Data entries
BEGIN

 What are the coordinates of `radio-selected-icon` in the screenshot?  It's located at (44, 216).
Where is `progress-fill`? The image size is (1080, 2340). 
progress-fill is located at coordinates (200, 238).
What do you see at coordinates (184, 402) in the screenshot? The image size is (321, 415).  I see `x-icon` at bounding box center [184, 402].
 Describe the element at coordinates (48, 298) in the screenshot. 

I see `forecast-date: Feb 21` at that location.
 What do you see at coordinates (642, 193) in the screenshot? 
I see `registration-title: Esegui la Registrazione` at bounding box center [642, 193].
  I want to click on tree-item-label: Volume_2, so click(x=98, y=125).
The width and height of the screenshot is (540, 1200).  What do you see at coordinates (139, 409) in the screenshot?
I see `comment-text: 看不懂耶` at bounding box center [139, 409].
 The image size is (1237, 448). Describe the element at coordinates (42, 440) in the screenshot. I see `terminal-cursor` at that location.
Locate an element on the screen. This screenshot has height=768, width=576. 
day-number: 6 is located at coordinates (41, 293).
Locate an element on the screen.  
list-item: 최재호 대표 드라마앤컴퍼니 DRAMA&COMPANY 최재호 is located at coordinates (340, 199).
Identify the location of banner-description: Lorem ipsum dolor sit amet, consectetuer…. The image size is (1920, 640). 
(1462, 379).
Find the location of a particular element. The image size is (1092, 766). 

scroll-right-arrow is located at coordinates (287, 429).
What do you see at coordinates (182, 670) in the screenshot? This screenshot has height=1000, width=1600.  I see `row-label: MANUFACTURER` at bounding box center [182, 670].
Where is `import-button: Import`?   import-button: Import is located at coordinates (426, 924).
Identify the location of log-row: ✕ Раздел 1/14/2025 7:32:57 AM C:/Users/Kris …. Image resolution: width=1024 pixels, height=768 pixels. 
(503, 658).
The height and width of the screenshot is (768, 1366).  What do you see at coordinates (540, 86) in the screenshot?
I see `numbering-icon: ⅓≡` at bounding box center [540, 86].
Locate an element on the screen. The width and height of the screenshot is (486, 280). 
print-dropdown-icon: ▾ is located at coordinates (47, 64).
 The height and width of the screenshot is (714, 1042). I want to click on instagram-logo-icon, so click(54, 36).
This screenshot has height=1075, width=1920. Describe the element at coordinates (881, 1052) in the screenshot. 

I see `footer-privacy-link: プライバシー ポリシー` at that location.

END

Exercise: Transcribe verbatim the part of the items above that begins with the line containing "This screenshot has height=1075, width=1920." and continues through the end of the items.

Solved exercise:
This screenshot has height=1075, width=1920. Describe the element at coordinates (881, 1052) in the screenshot. 

I see `footer-privacy-link: プライバシー ポリシー` at that location.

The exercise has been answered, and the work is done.